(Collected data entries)
▼
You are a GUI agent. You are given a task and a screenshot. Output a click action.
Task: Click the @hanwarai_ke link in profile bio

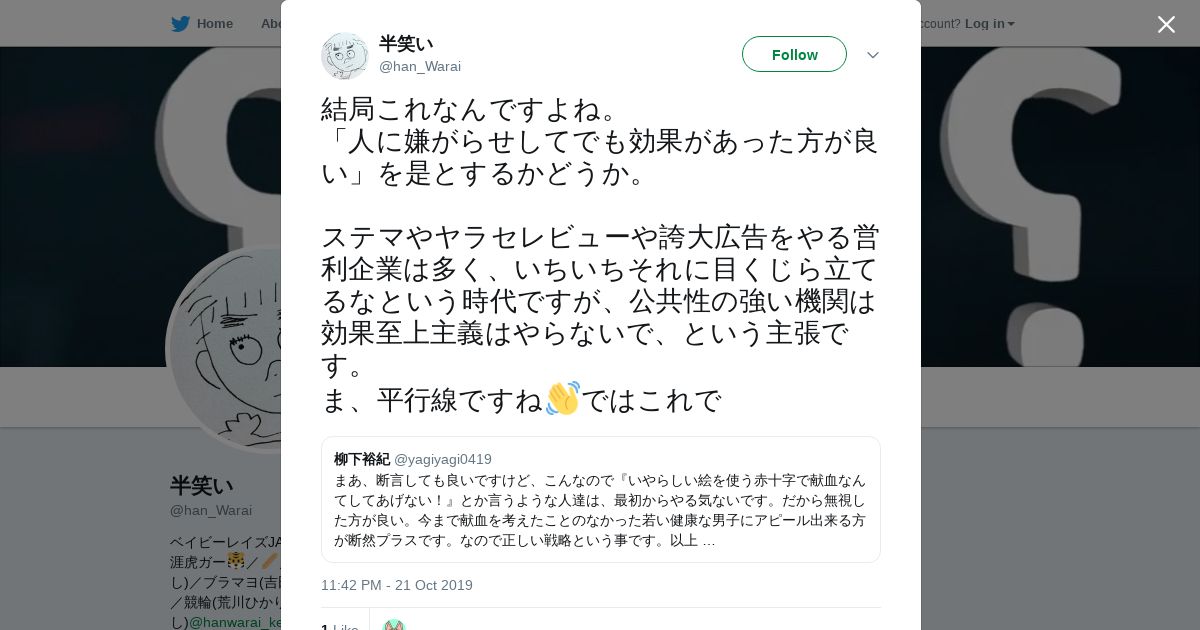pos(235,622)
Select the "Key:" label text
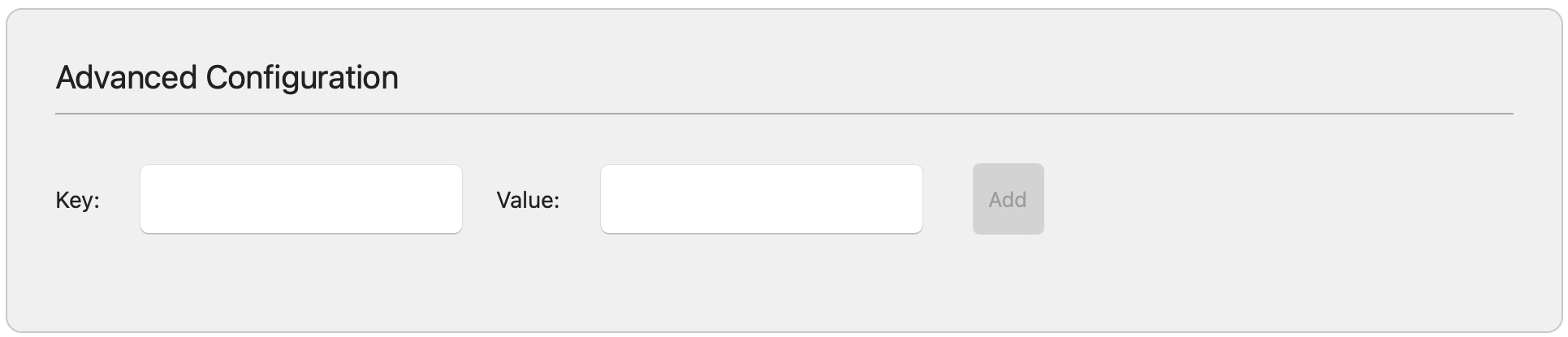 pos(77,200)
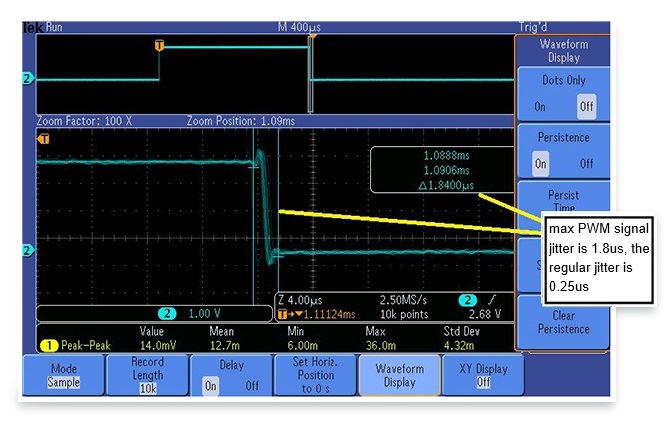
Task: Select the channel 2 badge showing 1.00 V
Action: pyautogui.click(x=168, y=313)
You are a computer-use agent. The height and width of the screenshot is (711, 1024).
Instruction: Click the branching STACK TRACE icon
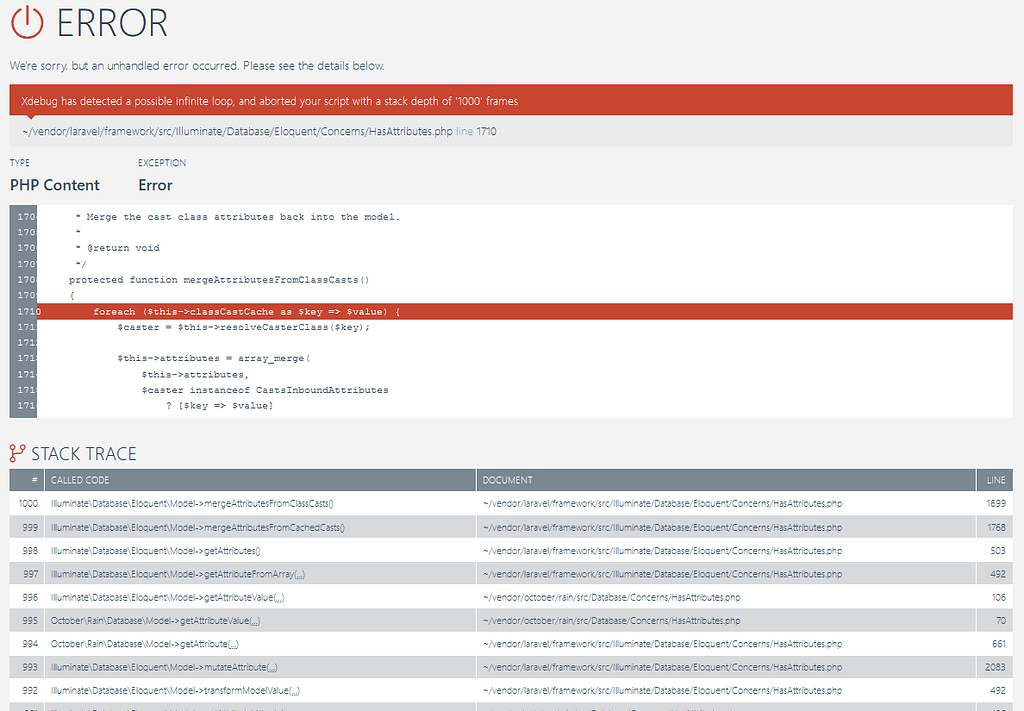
▲
## Activity
Please retype the entries above word for word, but only from the line containing "Task: Click the" through the last line, and without the pictures.

## Task solution
Task: Click the @hanwarai_ke link in profile bio

pos(235,622)
Select the "Key:" label text
 pos(77,200)
Task: Select the channel 2 badge showing 1.00 V
Action: pyautogui.click(x=168, y=313)
You are a computer-use agent. The height and width of the screenshot is (711, 1024).
Instruction: Click the branching STACK TRACE icon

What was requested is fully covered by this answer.